Tool to Reduce Cravings

The tongue cleaner, an inexpensive yet transformative utensil, is a simple, thin, u-shaped piece of stainless steel. It consists of a blunted edge that removes plaque and build-up from the surface of the tongue. Dentists in America are recommending the tongue cleaner more and more because it helps to fight cavities by removing bacteria from the mouth. The tongue cleaner also prevents bad breath, especially for people who eat a lot of dairy and build up mucus in the mouth, nose, and throat.

The tongue cleaner comes from the tradition of Ayurveda, which asserts that people who use one are better at public speaking, express themselves more thoughtfully, and speak more sincerely and authoritatively. Some people ask if the same effect can be gained by brushing the tongue with a stiff toothbrush. Brushing the tongue moves stuff around and is helpful, but a tongue cleaner is more effective as it clears out the deep deposits and generally keeps the area cleaner, stimulated and alive.

Cravings can be reduced by cleaning the tongue of leftover food. When the mouth can still taste the food, you may experience cravings for previously eaten foods. A tongue cleaner reverses the process of desensitizing your taste buds, which has happened to everyone to a greater or lesser extent. It allows you to taste more subtle flavors in food so that you can eat vegetables, fruits and whole grains with greater joy. When old residue is removed from the tongue, you will be better able to taste your food and won’t need to eat as much since you will have gained greater satisfaction from your meal.

Bonus – using tongue cleaners on a regular basis supposedly enhances kissing because it makes the tongue more sweet, fresh and sensitive!

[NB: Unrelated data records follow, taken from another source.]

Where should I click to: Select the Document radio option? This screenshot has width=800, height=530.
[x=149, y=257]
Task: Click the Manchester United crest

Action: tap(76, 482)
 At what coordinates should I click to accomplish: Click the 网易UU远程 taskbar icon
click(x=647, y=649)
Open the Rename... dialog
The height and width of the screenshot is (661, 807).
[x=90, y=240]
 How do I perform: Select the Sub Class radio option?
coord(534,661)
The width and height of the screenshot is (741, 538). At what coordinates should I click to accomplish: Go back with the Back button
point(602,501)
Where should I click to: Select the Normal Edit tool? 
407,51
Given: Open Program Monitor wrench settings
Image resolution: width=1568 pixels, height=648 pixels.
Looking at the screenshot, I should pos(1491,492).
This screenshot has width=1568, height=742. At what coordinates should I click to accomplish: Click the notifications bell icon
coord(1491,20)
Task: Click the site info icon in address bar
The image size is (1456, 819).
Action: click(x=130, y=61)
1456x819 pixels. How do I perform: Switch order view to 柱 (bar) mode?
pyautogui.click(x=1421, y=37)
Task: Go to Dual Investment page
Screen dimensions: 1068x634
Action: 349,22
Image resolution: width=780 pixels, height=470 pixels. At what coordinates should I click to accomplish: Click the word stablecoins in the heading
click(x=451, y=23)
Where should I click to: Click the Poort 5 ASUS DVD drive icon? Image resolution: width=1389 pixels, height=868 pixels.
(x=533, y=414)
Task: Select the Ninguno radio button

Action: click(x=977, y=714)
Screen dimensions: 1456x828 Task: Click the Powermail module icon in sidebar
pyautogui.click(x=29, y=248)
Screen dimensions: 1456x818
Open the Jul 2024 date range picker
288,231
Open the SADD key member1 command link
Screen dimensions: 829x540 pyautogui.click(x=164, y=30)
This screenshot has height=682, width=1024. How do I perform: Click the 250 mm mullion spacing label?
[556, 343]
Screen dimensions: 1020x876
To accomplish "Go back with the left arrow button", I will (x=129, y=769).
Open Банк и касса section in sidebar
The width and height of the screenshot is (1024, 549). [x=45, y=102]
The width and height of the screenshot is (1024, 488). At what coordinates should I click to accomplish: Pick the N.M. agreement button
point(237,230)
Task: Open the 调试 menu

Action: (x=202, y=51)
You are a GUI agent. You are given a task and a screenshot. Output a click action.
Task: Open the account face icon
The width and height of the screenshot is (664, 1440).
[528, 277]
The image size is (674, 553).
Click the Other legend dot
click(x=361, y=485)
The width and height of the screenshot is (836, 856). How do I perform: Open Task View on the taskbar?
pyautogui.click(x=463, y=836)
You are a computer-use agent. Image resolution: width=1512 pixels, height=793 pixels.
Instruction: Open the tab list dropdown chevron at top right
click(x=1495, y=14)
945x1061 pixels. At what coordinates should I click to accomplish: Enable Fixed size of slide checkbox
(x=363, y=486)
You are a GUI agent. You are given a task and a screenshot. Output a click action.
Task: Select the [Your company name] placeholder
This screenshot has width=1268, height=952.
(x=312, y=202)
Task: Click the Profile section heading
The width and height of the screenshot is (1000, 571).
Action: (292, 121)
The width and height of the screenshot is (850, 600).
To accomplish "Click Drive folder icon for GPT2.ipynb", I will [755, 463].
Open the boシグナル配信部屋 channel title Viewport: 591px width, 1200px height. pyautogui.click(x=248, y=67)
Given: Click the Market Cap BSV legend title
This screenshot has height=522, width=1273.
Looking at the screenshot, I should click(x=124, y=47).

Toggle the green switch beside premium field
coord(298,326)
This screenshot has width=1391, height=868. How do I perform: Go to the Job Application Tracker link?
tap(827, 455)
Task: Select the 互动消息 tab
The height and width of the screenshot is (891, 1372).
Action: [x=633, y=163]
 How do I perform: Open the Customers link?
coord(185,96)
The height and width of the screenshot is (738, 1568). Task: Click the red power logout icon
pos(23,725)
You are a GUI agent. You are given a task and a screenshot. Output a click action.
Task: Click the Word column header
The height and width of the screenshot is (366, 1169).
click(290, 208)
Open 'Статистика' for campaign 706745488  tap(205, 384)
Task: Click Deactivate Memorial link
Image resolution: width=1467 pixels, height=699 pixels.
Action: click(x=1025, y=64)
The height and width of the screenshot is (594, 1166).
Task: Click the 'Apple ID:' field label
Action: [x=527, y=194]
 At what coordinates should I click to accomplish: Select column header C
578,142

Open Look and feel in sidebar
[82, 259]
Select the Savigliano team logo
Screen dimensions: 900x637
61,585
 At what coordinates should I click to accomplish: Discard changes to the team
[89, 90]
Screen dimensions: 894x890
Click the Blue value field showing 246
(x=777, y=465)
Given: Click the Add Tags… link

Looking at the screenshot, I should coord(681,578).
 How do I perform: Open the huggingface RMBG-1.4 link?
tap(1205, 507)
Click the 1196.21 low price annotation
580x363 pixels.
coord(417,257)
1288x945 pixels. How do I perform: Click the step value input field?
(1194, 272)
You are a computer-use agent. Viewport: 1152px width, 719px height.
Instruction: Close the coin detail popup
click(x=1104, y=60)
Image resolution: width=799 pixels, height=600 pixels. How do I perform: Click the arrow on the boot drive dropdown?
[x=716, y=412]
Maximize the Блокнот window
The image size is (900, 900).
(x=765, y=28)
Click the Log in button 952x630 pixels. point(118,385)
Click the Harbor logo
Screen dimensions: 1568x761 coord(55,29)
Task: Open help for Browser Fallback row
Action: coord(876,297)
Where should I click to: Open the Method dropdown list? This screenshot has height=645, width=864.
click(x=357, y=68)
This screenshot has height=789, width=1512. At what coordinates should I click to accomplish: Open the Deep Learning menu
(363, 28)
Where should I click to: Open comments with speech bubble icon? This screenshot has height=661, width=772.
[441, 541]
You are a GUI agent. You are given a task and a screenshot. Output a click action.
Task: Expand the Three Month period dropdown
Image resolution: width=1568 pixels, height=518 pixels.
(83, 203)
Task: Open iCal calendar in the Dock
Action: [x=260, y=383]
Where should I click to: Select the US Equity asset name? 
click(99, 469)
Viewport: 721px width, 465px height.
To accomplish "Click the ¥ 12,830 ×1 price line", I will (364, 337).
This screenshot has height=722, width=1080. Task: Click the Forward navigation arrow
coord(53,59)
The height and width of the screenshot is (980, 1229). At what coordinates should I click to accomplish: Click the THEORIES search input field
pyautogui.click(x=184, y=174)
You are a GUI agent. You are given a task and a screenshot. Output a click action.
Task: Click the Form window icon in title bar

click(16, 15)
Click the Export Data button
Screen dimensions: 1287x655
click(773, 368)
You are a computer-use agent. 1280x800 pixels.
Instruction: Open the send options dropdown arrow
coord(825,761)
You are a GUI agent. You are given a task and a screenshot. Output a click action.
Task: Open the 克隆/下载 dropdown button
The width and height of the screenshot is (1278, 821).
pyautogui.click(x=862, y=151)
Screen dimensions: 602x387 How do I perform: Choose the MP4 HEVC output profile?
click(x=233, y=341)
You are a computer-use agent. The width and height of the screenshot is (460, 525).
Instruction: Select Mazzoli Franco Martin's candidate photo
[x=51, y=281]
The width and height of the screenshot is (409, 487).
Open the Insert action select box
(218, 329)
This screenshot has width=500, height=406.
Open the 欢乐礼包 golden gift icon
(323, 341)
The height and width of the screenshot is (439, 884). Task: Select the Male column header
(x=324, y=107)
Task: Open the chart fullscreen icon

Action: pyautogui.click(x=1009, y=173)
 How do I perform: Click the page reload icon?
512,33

Make an agreement to scrape twice a day for one week, and notice the difference.

Directions:

  1. Apply a few quick strokes, 2-3 times a day, or after brushing your teeth
  2. Use the rounded cleaning edge to scrape gently down the tongue several times,
  3. while applying slight pressure.
  4. Rinse under running water and gently scrape again until no white residue is left.
  5. There should be no pain or gagging involved whatsoever—if you feel any discomfort, you are probably scraping too hard or starting too far back on the tongue. And if you are  wondering what those bumps are at the back of your tongue, they are your salivary glands and they are supposed to be there. If you found them you’ve gone too far.